Biological factors, medical conditions, previous life experiences and current life stresses are considered the four main causes of anxiety and as Dr Barson broke each one down, the gender imbalance didn’t seem so surprising at all.

“One of the big things is the hormonal fluctuations that happen for women during their reproductive cycles. Anxiety is much higher at periods when there are hormonal fluctuations. All of those hormones are actually heavily involved in the brain,” she said, highlighting pregnancy and menopause as times when women are particularly prone to anxiety, but which men don’t have to worry about.

As for life experience, Dr Barson said the prevalence of violence against women created a gender divide.

“Forty per cent of australian women will have experienced gender based violence after the age of 15 and those who have are four times more likely to experience anxiety, ” she said, adding that the economic and social factors causing current life stresses were also tilted against women.
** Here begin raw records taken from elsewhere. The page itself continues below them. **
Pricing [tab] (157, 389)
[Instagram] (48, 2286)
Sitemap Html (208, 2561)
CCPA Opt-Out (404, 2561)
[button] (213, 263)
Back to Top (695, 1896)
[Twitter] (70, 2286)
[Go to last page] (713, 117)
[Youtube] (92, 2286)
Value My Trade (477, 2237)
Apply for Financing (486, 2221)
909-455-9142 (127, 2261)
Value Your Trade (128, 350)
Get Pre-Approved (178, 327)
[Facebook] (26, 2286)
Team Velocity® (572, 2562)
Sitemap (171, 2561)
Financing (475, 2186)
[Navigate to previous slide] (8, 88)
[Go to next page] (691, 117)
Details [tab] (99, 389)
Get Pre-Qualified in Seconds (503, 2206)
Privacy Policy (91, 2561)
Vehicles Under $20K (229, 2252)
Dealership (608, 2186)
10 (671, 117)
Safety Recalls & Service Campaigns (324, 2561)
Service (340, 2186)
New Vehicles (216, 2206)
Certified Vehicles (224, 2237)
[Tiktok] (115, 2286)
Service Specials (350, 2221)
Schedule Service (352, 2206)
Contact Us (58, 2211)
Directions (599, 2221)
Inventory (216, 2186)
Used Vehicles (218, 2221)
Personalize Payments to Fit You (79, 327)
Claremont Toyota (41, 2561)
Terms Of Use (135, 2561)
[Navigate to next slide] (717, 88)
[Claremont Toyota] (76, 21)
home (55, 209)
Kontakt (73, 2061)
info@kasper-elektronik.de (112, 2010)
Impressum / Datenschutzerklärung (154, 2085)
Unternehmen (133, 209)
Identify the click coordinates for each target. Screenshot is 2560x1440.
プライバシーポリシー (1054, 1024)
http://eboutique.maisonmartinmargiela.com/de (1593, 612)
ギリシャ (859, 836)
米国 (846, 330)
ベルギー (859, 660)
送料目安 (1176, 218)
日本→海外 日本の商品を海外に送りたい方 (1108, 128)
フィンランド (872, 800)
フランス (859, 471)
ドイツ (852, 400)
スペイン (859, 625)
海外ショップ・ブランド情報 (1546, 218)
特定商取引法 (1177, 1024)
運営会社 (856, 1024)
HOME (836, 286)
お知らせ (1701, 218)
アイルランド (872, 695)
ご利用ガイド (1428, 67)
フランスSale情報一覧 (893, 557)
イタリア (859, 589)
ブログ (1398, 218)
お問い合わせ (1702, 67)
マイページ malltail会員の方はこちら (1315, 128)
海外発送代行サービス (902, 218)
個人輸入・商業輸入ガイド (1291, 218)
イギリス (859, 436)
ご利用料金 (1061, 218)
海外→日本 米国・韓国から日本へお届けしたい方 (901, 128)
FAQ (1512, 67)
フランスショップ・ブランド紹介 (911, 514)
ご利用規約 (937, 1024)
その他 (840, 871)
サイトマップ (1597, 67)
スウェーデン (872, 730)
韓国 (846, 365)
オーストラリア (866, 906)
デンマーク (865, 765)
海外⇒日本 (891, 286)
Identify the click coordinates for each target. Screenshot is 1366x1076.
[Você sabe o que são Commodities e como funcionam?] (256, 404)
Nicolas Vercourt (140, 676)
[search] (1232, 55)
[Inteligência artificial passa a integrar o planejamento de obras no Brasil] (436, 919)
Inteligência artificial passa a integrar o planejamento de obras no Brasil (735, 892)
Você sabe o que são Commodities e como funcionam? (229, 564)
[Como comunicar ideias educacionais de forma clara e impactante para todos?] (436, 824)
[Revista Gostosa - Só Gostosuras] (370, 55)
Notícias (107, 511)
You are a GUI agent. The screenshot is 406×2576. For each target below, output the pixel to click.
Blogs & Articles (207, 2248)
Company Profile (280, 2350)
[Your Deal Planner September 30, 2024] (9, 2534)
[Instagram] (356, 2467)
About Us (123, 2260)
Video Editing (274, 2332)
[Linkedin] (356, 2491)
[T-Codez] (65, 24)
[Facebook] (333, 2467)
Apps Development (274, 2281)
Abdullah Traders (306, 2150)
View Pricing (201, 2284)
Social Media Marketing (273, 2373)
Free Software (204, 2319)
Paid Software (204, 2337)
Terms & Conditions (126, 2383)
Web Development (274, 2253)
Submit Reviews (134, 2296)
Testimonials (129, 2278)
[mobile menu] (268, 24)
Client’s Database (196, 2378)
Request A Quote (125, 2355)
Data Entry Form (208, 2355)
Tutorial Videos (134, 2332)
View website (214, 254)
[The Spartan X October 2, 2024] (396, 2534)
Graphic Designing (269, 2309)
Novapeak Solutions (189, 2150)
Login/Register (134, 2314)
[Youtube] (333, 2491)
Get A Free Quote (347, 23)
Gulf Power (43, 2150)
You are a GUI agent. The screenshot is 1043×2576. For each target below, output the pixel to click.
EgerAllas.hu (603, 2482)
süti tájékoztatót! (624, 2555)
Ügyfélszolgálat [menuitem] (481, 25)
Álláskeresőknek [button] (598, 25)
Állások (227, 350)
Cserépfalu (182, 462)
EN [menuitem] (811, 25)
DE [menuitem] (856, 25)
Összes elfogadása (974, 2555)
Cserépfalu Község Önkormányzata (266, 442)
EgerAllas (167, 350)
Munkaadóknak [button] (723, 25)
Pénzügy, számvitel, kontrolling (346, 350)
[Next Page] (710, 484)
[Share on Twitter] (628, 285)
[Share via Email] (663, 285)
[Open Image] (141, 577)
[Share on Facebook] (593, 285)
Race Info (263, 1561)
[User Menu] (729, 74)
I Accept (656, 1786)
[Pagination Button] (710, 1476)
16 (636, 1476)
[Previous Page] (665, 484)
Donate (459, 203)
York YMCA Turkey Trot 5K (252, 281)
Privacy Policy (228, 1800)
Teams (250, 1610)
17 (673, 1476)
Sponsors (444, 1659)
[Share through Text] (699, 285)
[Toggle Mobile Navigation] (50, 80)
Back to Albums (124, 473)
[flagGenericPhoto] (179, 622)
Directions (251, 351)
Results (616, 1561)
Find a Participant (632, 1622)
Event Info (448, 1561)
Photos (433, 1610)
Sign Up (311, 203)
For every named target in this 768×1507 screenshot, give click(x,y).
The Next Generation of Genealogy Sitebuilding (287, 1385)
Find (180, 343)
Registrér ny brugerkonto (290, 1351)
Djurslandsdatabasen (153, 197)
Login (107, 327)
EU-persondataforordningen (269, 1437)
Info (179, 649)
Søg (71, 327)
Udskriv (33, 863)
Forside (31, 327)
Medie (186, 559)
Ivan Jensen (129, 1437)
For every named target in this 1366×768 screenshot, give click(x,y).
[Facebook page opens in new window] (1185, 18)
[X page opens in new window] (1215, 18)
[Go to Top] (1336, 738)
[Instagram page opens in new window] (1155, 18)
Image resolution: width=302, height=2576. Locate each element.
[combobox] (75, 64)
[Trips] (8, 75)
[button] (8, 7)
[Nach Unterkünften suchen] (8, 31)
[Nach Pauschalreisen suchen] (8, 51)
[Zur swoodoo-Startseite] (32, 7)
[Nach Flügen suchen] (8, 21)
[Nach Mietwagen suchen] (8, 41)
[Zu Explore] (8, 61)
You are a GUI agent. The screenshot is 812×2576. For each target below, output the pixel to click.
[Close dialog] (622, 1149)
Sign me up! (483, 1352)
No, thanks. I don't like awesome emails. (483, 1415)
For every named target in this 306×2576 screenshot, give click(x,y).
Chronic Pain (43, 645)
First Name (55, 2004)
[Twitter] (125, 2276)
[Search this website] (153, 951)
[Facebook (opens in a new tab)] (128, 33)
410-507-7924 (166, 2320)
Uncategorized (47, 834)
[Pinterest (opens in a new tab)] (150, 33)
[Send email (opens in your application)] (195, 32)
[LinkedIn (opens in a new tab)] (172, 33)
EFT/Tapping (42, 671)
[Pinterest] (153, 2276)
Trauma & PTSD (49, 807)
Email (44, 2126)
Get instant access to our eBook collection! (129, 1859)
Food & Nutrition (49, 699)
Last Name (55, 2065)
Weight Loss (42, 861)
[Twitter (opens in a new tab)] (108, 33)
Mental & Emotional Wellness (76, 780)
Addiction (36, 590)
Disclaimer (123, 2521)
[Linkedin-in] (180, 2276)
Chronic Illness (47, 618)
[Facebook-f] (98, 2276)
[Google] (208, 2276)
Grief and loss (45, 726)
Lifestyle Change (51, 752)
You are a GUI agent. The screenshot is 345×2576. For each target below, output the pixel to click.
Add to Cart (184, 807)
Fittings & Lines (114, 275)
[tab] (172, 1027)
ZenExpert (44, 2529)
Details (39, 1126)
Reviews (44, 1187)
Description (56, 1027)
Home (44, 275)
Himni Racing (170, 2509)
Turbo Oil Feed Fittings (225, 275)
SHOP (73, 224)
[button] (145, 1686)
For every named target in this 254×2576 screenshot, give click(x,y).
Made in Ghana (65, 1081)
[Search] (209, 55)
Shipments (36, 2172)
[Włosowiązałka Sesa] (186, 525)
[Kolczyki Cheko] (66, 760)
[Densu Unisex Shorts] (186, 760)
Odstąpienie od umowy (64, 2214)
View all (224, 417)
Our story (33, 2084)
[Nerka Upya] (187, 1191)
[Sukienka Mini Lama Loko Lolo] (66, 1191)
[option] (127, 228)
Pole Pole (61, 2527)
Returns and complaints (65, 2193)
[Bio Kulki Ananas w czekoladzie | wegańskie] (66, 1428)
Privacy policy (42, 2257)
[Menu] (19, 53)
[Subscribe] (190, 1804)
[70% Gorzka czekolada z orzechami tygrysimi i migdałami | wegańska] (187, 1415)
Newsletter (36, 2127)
“We also know that anxiety is much higher in the poorest one fifth of Australians than the richest one fifth and there’s a lot of gender based financial inequality for women too.“

Fortunately, there is some cause for optimism.

Women speaking up about their anxiety is much more socially accepted and much more common that it is for men and Dr Barson said once that happens, things can rapidly improve.

“The thing is there are very good treatments for anxiety,” she said.

“People who get evidenced based treatment are likely to get a big reduction in their symptoms and for some people their symptoms will go altogether.”

Those symptoms can include panic attacks, a racing heart, headaches and difficulty sleeping, while the most effective treatments are cognitive thereapy, medications (usually anti-depressants) and lifestyle changes such as diet and exercise.

Or as Dr Barson advised “the strongest evidence is for the combination of all three“.